While having a wider lane is preferred and beneficial, it may not be plausible in some areas. This then causes cyclists to ride closer to the curb. While it’s not ideal, it doesn’t have to stunt participation. If the city cannot support a wide bike lane, then they need to ensure that the side of the road is usable and continuously cleared. This means taking care of the snow in the winter and checking on the drainage grates. One of the biggest hazards when it comes to biking on the side of the road is drainage grates. While they are necessary in order to prevent urban flooding, certain storm drains can be hazardous for cyclists if the gap is large enough to get a wheel caught. That is why assessing the drains and ensuring that smaller, horizontally slotted grates are the only style used in these areas.

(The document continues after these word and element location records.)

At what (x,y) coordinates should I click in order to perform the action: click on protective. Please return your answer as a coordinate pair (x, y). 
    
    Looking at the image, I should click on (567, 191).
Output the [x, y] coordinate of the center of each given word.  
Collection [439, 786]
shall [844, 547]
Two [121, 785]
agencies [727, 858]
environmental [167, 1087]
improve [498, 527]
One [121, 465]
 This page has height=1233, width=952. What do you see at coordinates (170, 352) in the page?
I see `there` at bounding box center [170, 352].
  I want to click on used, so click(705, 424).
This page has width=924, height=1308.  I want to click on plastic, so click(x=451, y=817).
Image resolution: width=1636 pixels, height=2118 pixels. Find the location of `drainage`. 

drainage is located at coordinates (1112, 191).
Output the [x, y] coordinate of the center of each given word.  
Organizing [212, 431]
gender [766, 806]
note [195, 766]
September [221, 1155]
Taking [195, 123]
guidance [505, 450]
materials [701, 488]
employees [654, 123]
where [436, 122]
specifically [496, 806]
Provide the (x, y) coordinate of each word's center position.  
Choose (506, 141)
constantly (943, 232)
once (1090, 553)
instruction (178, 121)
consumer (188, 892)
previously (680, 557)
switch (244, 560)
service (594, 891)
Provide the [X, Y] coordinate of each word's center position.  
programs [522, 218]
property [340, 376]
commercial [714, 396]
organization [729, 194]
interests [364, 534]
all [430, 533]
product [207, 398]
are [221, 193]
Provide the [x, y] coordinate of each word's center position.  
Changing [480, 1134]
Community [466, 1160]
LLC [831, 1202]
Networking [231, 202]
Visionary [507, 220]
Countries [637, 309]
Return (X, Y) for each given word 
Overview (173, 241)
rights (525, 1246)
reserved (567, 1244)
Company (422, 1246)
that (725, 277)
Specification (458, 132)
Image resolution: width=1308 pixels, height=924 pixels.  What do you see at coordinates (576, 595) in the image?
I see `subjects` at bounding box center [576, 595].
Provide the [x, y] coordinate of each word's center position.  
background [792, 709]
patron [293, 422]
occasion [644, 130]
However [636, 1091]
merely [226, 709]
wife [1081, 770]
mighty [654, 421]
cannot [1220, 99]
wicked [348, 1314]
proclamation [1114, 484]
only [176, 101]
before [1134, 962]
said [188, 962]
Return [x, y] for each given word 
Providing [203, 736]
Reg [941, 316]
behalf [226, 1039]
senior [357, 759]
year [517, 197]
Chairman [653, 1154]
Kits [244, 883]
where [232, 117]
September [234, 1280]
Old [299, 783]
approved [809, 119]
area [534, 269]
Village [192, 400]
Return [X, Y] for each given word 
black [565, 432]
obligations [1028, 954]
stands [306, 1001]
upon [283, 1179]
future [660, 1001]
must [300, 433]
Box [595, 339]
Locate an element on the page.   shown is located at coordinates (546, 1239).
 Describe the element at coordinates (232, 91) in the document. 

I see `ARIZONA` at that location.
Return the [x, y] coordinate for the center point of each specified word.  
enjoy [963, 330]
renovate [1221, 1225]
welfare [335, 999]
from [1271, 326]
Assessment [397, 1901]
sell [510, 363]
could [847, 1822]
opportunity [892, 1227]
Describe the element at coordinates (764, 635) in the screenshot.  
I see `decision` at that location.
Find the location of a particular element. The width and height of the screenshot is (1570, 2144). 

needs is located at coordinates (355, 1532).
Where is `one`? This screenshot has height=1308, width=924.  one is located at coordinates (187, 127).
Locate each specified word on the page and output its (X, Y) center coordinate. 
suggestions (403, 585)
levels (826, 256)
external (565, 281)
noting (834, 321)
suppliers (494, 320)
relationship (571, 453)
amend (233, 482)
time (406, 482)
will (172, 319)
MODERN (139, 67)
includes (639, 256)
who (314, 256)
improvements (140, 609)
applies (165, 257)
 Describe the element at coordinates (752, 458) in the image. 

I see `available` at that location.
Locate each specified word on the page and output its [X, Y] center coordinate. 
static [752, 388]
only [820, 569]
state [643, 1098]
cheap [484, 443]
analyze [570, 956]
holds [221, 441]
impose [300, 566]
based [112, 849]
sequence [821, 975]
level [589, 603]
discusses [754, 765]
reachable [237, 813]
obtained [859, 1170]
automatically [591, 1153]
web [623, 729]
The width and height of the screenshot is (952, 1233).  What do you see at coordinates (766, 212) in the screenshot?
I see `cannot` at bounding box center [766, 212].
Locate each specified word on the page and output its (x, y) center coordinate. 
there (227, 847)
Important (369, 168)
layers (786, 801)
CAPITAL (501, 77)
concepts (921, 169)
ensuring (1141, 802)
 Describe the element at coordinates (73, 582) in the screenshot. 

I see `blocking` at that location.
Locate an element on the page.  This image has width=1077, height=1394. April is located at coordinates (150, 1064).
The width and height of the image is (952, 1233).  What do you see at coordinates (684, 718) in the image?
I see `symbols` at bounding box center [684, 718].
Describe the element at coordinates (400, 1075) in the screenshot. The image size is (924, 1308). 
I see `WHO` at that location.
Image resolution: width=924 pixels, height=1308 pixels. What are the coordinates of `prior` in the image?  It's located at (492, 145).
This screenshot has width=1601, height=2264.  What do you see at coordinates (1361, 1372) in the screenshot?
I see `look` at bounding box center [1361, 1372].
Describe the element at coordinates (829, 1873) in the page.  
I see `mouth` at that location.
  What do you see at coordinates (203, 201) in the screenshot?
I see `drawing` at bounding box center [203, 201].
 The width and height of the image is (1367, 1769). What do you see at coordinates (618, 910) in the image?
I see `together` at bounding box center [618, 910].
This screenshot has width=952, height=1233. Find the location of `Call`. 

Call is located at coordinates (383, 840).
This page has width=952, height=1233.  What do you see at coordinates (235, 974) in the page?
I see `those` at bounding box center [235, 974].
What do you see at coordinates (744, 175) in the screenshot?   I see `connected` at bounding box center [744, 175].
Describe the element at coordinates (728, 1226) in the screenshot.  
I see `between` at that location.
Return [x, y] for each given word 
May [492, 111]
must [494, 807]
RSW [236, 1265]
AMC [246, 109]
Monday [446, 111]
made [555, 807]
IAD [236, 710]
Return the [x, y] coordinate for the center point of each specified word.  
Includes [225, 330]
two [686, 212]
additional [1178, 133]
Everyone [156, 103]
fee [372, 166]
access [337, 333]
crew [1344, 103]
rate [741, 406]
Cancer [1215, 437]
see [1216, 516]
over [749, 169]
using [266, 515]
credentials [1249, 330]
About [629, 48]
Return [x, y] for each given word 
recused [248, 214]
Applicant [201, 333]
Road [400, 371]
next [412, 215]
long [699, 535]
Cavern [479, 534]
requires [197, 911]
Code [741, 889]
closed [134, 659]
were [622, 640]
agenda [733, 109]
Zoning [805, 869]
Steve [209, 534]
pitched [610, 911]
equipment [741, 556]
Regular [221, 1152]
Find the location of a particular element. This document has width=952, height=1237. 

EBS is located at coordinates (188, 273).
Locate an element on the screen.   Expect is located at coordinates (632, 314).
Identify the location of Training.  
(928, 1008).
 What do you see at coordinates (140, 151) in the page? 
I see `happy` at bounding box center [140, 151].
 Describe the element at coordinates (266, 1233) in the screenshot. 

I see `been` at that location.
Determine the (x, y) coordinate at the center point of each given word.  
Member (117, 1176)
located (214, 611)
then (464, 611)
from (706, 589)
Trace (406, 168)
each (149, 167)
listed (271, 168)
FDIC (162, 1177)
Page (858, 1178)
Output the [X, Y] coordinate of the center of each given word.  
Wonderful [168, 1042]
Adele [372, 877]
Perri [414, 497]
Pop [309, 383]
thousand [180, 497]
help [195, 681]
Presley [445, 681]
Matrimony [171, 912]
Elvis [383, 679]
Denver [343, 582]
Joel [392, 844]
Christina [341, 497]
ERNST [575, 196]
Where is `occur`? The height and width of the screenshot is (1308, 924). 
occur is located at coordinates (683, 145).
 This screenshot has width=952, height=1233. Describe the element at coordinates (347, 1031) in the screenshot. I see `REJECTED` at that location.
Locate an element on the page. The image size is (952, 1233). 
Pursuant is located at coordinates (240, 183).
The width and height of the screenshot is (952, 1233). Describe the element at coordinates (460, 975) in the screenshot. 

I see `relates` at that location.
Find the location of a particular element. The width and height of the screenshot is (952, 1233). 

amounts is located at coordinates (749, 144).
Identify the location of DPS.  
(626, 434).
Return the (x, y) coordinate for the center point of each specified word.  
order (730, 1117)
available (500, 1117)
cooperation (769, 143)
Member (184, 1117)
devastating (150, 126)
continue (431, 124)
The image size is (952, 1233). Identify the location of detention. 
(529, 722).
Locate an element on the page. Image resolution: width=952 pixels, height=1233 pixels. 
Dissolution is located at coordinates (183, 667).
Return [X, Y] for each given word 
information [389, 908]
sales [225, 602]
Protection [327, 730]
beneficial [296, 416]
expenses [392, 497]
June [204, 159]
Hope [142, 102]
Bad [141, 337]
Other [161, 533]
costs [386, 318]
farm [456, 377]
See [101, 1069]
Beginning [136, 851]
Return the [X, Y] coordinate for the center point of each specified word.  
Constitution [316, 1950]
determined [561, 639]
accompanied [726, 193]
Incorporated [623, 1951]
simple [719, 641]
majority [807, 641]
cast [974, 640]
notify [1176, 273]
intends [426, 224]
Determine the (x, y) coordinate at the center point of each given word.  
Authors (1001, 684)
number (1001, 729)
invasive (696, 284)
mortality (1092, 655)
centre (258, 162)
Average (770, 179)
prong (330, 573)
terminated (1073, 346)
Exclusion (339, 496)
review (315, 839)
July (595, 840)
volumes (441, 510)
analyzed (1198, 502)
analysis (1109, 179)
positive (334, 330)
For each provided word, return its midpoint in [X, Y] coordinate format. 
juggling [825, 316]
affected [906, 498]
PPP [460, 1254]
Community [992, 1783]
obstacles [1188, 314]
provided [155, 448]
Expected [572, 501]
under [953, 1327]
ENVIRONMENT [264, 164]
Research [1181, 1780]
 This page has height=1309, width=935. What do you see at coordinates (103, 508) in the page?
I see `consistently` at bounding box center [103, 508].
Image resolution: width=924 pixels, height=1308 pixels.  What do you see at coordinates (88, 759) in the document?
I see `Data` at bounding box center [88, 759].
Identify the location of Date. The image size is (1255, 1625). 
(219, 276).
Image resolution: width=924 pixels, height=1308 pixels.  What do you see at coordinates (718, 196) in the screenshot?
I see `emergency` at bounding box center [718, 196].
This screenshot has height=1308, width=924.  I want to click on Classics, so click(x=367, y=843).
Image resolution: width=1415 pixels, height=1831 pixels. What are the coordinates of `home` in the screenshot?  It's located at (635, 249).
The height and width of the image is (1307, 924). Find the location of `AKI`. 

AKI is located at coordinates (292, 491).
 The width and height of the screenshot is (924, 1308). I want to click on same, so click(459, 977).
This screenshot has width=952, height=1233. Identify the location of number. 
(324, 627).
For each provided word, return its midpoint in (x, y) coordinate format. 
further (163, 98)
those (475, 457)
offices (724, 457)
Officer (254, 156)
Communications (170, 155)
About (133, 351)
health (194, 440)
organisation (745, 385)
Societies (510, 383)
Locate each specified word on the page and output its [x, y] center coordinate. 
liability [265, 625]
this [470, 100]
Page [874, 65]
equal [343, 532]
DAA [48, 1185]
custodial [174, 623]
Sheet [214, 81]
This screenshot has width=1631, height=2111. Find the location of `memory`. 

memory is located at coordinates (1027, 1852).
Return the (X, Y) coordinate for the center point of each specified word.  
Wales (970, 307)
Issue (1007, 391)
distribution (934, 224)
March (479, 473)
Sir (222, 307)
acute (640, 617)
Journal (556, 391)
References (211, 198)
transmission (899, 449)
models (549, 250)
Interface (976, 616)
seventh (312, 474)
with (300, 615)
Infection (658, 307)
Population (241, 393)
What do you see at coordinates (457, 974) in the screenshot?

Perhaps the most important element to making a cyclist feel safe (and be safer) is having a distinction between the automobile and bicycle lanes. The inability for motorists to distinguish a bicycle lane from an automobile lane is a common fear among cyclists and one of the top reasons why people do not feel safe on bikes. As a way to rectify this, some cities (still not nearly enough) have implemented bollards along the road to create a protective bike lane. The bollards create a visual and physical barrier between the cyclists and the motorist, and make the bike lane into essentially a sidewalk for bikes.
Protected bike lanes are most preferred, but again not achievable in all areas - especially when it comes to suburban routes. Although there is a perceived sense of safety on routes that are located on quieter streets, cyclists still face multiple dangers. This is because often cars are travelling at faster speeds - even if a reduced speed is posted. One way to adjust the speed of the motorist to make it safer for a cyclists is to implement a traffic calming neighbourhood. These can be achieved by installing speed bumps for cars, median barriers, roundabouts, and visually textured surfaces of the bike lane.
Now that we’ve considered safer methods for inner city and suburban cyclists, the next issue which is undoubtedly the most dangerous-intersections. According to Vehicular Cyclist, 64 percent of total bicycle accidents have occurred at intersections. This is why it’s important for cities to install good cycling infrastructure that will benefit cyclists and motorists. Suggested measures for safer intersections include bike friendly signals, buffer lines, and distinctive lanes. Each of these can help to increase the flow of traffic, the safety of cyclists, and improve the commute for both cyclists and motorists.
The final factor that must be considered for making a successful bike lane is ensuring that there is plenty of bike parking along the way. Whether travelling for business or pleasure, when cyclists are relying on their bike as a form of transportation, they want to be able to dismount and leave their bike when they reach a destination or need a rest. So incorporating bike shelters, or bike racks along any pathways, as well as in front of stores and businesses, will ultimately influence the likelihood of an individual joining the ever increasing cycling community.